Work to be completed:
Filter the listing so that only lines with the word "инструкция" remain.

[[ Given information open ]]

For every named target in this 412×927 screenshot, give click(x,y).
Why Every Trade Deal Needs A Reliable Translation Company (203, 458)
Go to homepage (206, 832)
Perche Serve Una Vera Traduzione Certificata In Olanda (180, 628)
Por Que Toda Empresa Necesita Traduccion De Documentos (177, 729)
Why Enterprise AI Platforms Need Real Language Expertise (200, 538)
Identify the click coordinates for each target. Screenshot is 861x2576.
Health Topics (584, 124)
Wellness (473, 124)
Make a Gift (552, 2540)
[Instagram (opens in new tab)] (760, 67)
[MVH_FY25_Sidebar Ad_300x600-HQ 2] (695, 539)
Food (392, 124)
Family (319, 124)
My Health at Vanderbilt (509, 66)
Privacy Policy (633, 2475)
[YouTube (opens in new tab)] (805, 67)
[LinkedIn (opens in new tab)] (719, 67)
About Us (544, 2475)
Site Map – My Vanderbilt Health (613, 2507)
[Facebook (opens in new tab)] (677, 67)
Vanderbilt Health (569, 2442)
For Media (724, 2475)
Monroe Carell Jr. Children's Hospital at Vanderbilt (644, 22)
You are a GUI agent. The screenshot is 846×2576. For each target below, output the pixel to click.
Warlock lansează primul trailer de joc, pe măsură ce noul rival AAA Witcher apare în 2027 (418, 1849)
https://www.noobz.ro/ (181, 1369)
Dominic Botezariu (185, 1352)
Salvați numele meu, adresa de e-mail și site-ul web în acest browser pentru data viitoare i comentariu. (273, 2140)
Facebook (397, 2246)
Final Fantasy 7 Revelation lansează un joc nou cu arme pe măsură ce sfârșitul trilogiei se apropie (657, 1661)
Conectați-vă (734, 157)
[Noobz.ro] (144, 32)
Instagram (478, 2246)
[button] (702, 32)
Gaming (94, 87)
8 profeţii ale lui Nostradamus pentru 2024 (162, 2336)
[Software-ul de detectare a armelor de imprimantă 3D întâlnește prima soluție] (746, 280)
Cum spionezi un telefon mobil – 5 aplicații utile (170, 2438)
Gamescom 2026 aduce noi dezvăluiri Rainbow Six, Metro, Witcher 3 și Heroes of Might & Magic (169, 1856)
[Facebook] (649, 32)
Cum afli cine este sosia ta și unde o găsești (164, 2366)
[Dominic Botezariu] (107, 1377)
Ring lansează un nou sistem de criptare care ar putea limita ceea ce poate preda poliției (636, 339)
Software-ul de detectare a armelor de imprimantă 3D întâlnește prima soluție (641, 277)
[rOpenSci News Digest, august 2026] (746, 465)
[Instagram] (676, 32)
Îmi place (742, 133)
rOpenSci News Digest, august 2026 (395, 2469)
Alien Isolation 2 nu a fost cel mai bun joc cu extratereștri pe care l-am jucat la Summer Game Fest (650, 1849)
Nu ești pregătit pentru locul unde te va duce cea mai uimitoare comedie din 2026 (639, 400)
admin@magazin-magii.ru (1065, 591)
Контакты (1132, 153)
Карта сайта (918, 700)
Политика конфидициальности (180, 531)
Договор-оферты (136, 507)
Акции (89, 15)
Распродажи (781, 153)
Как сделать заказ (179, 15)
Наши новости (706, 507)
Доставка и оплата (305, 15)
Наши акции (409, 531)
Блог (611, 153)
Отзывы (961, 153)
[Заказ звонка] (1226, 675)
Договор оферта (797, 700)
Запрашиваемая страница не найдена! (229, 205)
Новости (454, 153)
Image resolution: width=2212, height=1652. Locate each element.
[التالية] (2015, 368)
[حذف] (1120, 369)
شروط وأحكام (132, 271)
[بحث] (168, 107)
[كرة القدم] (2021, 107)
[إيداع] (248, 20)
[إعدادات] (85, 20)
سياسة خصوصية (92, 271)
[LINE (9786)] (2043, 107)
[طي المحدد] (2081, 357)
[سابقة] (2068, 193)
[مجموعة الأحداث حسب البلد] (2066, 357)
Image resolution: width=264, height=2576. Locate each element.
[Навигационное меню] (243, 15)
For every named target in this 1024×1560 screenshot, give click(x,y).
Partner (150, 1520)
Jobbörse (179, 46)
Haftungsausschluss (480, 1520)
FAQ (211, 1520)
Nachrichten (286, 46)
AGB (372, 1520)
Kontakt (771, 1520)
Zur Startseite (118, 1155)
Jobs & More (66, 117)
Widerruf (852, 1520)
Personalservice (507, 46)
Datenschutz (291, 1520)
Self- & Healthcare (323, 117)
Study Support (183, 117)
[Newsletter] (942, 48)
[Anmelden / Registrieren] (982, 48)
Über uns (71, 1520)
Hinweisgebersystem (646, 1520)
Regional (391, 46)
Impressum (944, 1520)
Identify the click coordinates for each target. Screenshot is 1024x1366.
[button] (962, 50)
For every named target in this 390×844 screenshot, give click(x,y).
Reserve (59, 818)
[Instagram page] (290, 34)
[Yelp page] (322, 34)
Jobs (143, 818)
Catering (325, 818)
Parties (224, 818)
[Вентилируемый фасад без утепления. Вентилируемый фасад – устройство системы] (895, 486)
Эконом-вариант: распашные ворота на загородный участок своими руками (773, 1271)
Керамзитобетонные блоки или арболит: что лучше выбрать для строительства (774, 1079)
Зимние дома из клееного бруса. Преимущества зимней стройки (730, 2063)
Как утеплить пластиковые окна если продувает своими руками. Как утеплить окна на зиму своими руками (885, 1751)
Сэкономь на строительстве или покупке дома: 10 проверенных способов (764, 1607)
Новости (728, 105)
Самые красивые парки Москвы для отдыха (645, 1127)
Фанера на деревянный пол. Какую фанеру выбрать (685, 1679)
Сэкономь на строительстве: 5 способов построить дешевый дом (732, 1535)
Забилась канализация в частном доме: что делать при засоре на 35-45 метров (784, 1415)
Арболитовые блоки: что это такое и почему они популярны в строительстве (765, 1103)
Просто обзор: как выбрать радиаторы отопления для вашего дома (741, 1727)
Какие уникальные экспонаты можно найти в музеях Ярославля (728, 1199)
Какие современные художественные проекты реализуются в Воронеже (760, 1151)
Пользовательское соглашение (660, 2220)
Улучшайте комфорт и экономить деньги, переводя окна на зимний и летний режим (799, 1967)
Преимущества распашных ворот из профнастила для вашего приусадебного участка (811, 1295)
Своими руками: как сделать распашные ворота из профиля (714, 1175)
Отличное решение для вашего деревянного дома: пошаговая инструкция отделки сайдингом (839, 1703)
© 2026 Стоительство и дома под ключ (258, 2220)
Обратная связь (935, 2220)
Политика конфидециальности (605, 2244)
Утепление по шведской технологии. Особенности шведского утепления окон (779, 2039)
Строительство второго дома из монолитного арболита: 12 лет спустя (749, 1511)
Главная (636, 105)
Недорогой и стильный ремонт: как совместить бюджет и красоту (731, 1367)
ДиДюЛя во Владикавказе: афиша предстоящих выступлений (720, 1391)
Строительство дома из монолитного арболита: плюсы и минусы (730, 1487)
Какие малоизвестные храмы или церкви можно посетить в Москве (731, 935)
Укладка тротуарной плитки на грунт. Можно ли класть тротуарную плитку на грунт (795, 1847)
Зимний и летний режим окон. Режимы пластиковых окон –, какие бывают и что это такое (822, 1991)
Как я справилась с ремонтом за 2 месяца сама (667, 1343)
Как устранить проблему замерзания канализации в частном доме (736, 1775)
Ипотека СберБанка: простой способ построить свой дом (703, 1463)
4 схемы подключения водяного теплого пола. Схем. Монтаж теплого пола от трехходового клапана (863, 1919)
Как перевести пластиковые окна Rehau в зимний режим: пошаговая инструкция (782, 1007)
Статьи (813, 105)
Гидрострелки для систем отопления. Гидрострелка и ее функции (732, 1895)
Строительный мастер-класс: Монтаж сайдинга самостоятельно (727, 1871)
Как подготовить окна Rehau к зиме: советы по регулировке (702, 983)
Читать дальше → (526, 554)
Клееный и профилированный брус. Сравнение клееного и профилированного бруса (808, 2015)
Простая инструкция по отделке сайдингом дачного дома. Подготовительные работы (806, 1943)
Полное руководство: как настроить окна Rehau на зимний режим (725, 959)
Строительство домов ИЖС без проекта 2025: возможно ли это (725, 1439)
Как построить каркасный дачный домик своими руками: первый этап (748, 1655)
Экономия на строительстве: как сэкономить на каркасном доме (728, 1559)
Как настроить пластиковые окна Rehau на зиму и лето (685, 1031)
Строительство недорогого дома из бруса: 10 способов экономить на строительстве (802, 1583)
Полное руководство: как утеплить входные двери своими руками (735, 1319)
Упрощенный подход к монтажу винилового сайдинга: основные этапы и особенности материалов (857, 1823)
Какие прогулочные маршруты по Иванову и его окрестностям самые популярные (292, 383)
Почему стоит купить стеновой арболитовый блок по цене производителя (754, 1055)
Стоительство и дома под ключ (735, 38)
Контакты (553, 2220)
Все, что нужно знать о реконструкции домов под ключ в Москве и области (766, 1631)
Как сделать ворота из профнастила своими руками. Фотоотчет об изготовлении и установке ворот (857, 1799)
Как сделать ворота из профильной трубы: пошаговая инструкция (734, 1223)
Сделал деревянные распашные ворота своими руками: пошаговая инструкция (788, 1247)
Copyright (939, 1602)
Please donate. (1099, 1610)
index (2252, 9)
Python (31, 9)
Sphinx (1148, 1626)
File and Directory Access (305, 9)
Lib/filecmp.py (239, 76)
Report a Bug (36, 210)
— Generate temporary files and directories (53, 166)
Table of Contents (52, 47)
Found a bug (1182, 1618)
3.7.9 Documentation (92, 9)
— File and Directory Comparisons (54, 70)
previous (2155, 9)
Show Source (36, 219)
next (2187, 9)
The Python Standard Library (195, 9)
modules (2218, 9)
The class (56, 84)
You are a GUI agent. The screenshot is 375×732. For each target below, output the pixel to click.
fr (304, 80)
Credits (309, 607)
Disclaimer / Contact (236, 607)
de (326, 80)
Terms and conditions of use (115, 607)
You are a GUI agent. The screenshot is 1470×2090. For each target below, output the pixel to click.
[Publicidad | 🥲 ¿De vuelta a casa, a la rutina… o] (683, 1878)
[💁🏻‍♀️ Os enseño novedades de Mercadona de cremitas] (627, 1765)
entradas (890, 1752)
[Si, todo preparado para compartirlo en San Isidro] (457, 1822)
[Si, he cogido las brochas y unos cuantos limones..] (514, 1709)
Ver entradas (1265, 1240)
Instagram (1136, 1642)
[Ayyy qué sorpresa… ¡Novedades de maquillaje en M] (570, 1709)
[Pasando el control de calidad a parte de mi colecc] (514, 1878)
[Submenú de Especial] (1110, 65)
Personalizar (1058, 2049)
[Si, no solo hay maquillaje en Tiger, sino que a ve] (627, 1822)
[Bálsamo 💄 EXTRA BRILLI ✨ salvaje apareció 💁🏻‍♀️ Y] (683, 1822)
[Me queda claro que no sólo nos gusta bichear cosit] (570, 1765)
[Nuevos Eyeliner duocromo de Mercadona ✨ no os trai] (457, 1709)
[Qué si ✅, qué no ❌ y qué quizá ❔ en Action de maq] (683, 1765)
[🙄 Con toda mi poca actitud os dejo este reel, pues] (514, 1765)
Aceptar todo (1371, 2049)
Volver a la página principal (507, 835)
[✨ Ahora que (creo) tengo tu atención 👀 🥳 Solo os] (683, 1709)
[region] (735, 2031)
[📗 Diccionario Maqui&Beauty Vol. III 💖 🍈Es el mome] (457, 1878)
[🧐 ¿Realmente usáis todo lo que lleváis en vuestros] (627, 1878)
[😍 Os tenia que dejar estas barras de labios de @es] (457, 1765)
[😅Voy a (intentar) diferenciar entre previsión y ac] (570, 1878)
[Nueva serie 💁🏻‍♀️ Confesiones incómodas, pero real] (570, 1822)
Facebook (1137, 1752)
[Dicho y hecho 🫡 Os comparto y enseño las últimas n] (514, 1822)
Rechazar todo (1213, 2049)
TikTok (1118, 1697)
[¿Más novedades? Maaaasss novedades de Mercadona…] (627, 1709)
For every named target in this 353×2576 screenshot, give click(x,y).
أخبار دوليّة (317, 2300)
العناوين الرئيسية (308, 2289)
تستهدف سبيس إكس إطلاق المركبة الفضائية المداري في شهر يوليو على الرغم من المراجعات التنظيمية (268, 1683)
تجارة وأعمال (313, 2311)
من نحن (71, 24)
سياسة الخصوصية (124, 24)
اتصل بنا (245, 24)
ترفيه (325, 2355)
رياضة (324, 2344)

[[ Given information closed ]]

Task result:
Отличное решение для вашего деревянного дома: пошаговая инструкция отделки сайдингом (839, 1703)
Как перевести пластиковые окна Rehau в зимний режим: пошаговая инструкция (782, 1007)
Простая инструкция по отделке сайдингом дачного дома. Подготовительные работы (806, 1943)
Как сделать ворота из профильной трубы: пошаговая инструкция (734, 1223)
Сделал деревянные распашные ворота своими руками: пошаговая инструкция (788, 1247)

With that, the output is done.